NEAR's ultrasonic vortex detection system, as installed in an engine test cell, is described below. For this application, the ultrasonic transducers are flush-mounted into the wall of the bellmouth, as shown schematically in Figure 1 and pictorially in Figure 2. The transducers are solid-state, robust, nonintrusive to the flow, and present no FOD hazard to the engine being tested. The system initially measures the time it takes an acoustic signal to traverse clockwise and then counterclockwise around the inside of the bellmouth, as shown in the figure. If the flow velocity along the acoustic path is small compared to the speed of sound, then the difference in the two measured transit times, ΔT, can be related to the circulation, Γ, and the speed of sound, c, as ΔT = (2/c2)Γ.
An alternative configuration uses 6 transducers equally spaced around the perimeter of the bellmouth as shown in Figure 3. This method 1) reduces the chances that two counter-rotating vortices will be located within a single closed-loop path, 2) improves the signal-to-noise ratio, and 3) helps in locating the position of the vorticity. Experimental data collected in a small-scale wind tunnel are presented in Figure 4 for a NACA 0018 wing at 5° AOA. A large positive circulation from the wing tip is measured in zone 2. Similarly, a large negative circulation is measured in zone 3 from the wing root. There is very little circulation measured in zones 1 and 4. Zone 5, which incorporates the entire cross-sectional area of the tunnel, yields zero circulation due to the equal and opposite vorticity in zones 2 and 3. Numerical predictions for the vorticity generated by this wing (dashed lines) compare well to the measured values.

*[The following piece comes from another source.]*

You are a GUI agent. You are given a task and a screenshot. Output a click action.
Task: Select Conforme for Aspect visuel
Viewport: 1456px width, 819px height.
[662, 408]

Figure 1 An ultrasonic vortex detector installed into a bellmouth, side and axial views.
Figure 2 Photograph of NEAR's ultrasonic vortex detection system installed on a typical turbine engine bellmouth.
Figure 3 System configuration with 6 equally spaced transducers.
Figure 4 Experimental Data showing the measured circulation in each zone for a NACA 0018 wing at 5° AOA. Dashed lines are numerically predicted circulation values.